In a word, to let the spiritual, unbidden and unconscious,
grow up through the commonplace.
This is to be my symphony."

William Henry Channing

19 November 2004

For the last several years, neuroscientists at Caltech have been reading monkeys’ mental intentions with directly implanted electrodes in the brain. The output from the electrodes is connected to a computer screen, so the monkeys can control a video game directly from their brains, without movement of any kind. In a few weeks’ time, the monkeys learn to control these signals with great precision, just as babies learn hand-eye coordination.

People with spinal injuries and other forms of paralysis might benefit from this research shortly, regaining control over their environment via direct mental control of a computer.


18 November 2004

"In order to draw a limit to thinking, we should have to think both sides of this limit."

- Ludwig Wittgenstein

This sentence considered out of context has the inspiring quality of a Zen koan. But in context, it was an expression of modesty. In delimiting the goals of his Tractatus Logico-Philosophicus (1922), Wittgenstein adopts the conservative perspective that it is wasteful to attempt what may never be attained. A transcendental perspective, however, fully embraces the paradox.

"Always attempt the impossible in order to improve your work."

      This advice from no less a philosopher than Bette Davis.



17 November 2004

And Now the Extremely Good News

Everything listed below lies within the possibility space of humanity. In fact, most if not all of these items are possible within our lifetimes. They can be achieved either through technologies we have now or through technologies that are logically implied by the ones we have now.
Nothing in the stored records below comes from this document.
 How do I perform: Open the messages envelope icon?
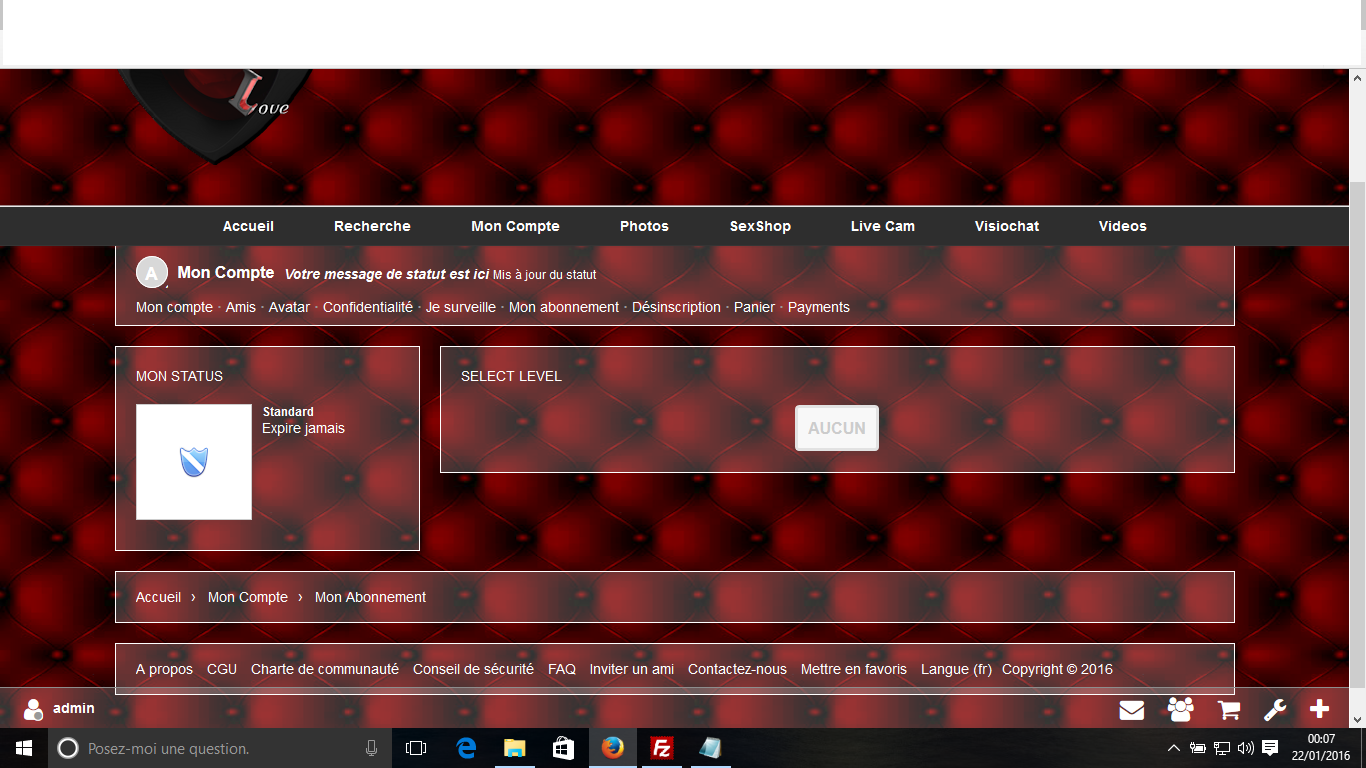coord(1131,710)
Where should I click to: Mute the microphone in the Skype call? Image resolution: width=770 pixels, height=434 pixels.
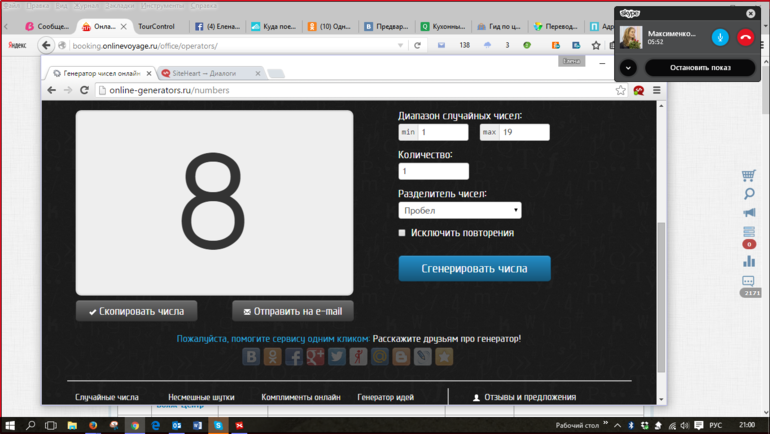tap(720, 37)
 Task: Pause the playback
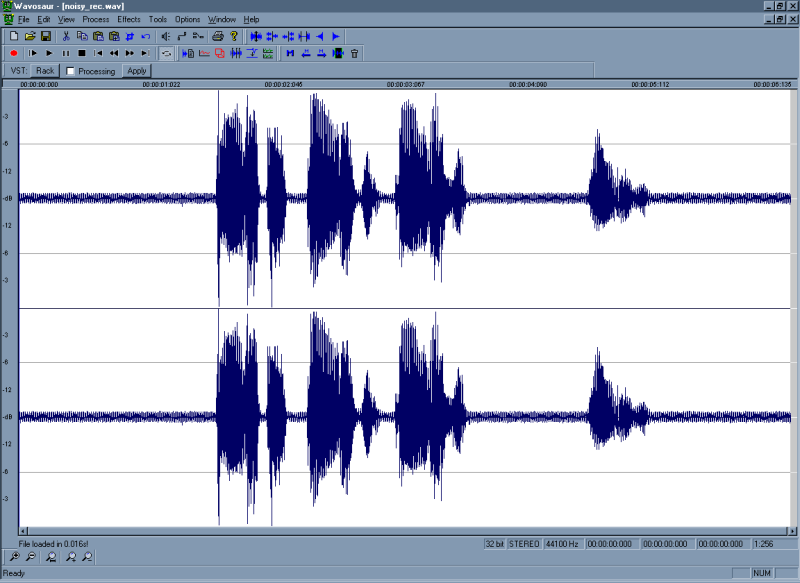(x=65, y=52)
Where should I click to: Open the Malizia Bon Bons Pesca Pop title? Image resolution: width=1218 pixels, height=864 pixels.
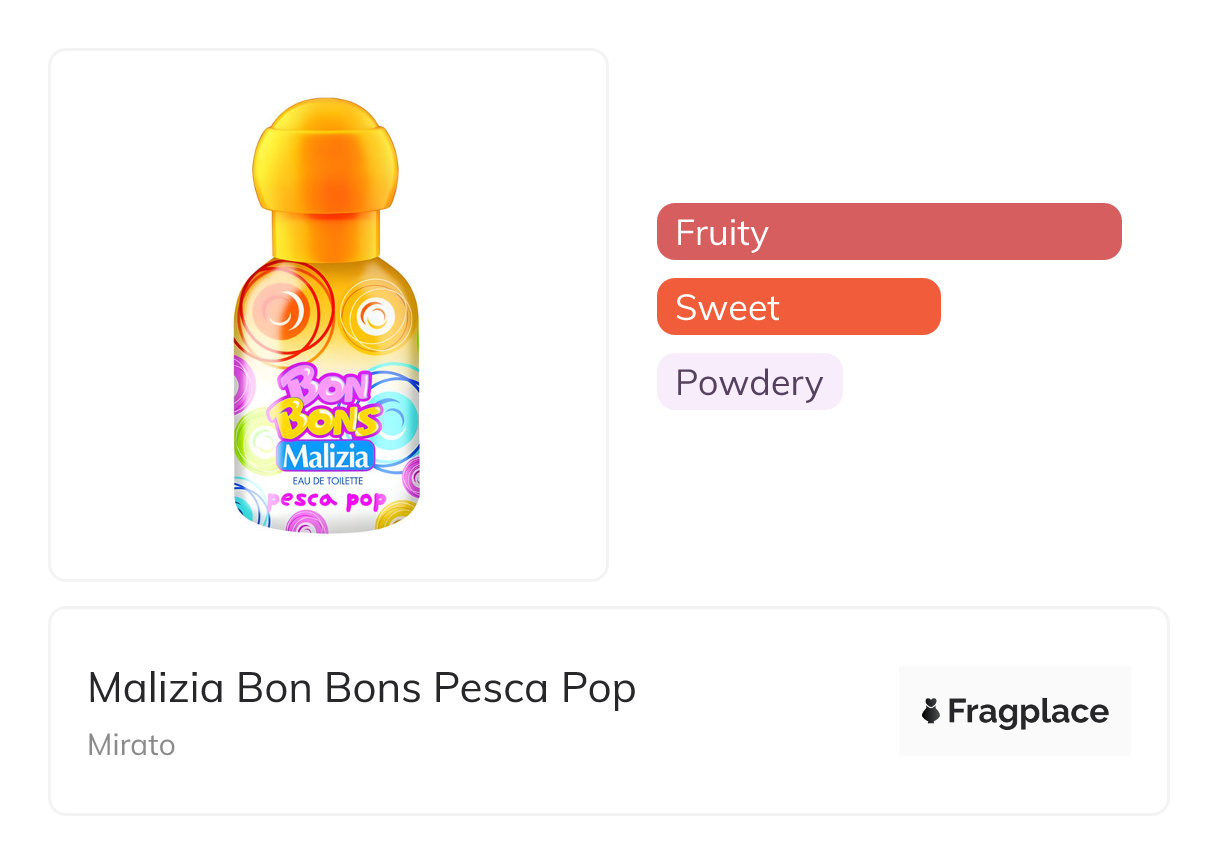(362, 688)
Preserving and Nurturing the Biosphere

1. Methods of production that generate zero pollutants

3. Reversing of previous environmental damage

4. Human population levels with zero negative environmental impact

5. Preservation of natural habitat for all living species

Standards of Living

1. Eradication of hunger worldwide

3. Medical care for all

5. Total economic independence for individuals and groups who desire it

Indefinite Human Lifespan

1. Eradication of aging and infectious disease

4. Suspension of life not sustainable by current means

5. The transfer of human consciousness to new media


2. Continued blurring of line between work and play


2. Full immersion Virtual Reality to simulate any experience

(The above are selections gleaned from archives The Speculist web site.)

16 November 2004

Baruch Spinoza (1632-1677) was a Jewish philosopher who was disavowed by the Jewish establishment of Amsterdam, with the equivalent of excommunication. Like most heretics, his sin was to find religion in his heart and in his relation to the world, rather than in the scriptures which he had been asked to accept on faith.

He reminds us to choose with care the people, the principles and the God to which we devote ourselves. For "all happiness or unhappiness solely depends upon the quality of the object to which we are attached by love"


15 November 2004

We associate space exploration with huge rockets that burn huge amounts of fuel. That’s because the exhaust coming out the back can’t really go very fast. Hydrogen-oxygen is the highest energy fuel combination that's cheap enough to burn in bulk, and it makes enough energy to create a jet of 8,000 miles per hour: not so great when you need to get your payload up to 25,000 miles per hour just to escape earth’s gravity.

So the European Space Agency’s SMART-1 rocket uses a different idea: much cheaper and more efficient, with exhaust velocities above 50,000 mph, and energy that comes from solar panels.  "There's no combustion," says Giuseppi Racca, "we split the atoms with electricity to get ions, accelerate them at high speed and eject them." 

The catch is that they work very gradually: the ion engine has taken a year in earth’s orbit, climbing in ever expanding circles.  Still, since there's no friction in space, the acceleration accumulates over time.  Today the space probe is scheduled to break away from Earth’s gravitational pull and enter orbit around the moon, which is its quarry.